* [EXTRAIT]:
━━━━━━━━━━━━━━━━━━━━━━━━━━━━━━

Ce sont les sciences, la politique, l’économie, la technique qui sont devenues libres,
mais non l’homme qui est tombé sous le pouvoir des sphères séparées, libres et
n’obéissant qu’à leur propres lois. C’est sur ce terrain que surgirent en fin de compte:
le scientisme (non identique à la science) et le rationalisme, dans la connaissance ; le
machiavélisme, dans la politique; le capitalisme, dans l’économie; le nationalisme,
dans la vie des peuples, toutes ces sphères refusant à se soumettre à un principe
supérieur spirituel ou moral quelconque. C’est ce terrain également qui donna naissance à la puissance de la technique - cette technique qui se développa
démesurément et qui vit selon sa loi inhumaine.

━━━━━━━━━━━━━━━━━━━━━━━━━━━━━━

Recopiez l'extrait en entier, mot pour mot.

* [DONNÉES FOURNIES]:
━━━━━━━━━━━━━━━━━━━━━━━━━━━━━━

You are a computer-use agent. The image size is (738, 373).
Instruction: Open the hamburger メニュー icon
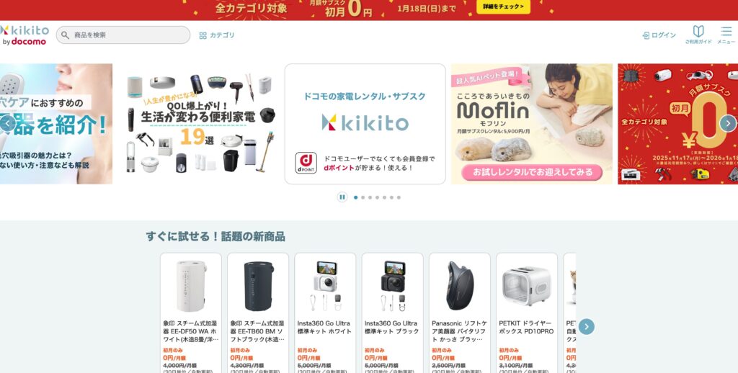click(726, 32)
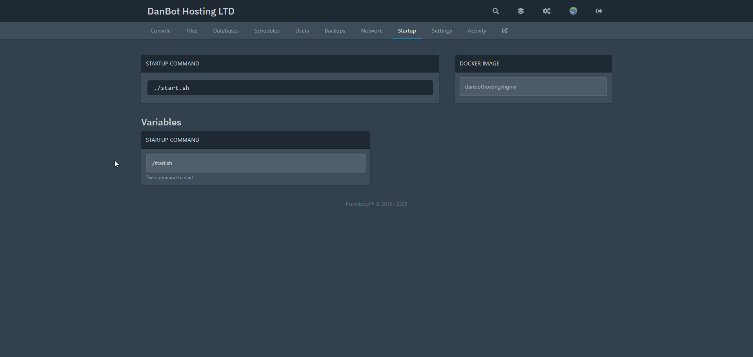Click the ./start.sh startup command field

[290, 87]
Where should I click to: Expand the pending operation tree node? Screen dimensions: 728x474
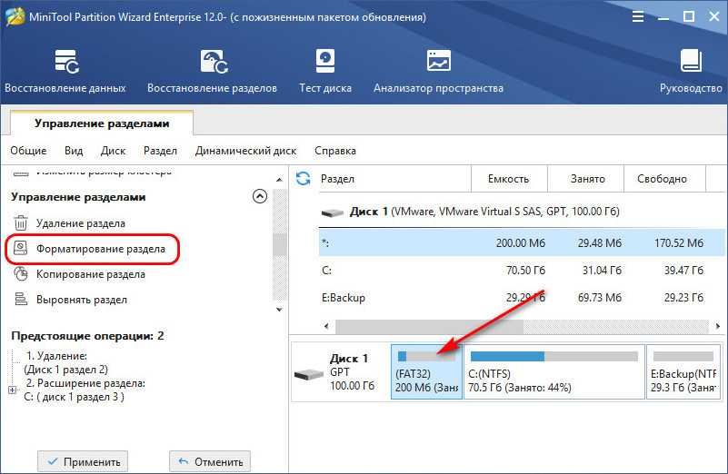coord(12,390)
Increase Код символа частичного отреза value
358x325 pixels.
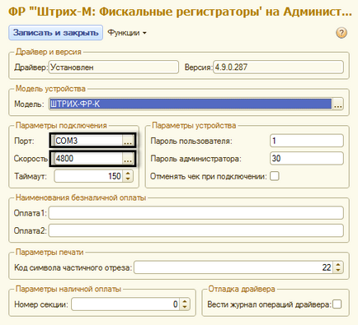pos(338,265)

━━━━━━━━━━━━━━━━━━━━━━━━━━━━━━

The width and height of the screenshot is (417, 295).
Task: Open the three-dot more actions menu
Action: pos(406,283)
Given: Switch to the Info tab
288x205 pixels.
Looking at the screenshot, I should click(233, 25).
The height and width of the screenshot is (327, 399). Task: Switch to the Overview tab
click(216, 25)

━━━━━━━━━━━━━━━━━━━━━━━━━━━━━━

* [SOLUTION]:
Ce sont les sciences, la politique, l’économie, la technique qui sont devenues libres,
mais non l’homme qui est tombé sous le pouvoir des sphères séparées, libres et
n’obéissant qu’à leur propres lois. C’est sur ce terrain que surgirent en fin de compte:
le scientisme (non identique à la science) et le rationalisme, dans la connaissance ; le
machiavélisme, dans la politique; le capitalisme, dans l’économie; le nationalisme,
dans la vie des peuples, toutes ces sphères refusant à se soumettre à un principe
supérieur spirituel ou moral quelconque. C’est ce terrain également qui donna naissance à la puissance de la technique - cette technique qui se développa
démesurément et qui vit selon sa loi inhumaine.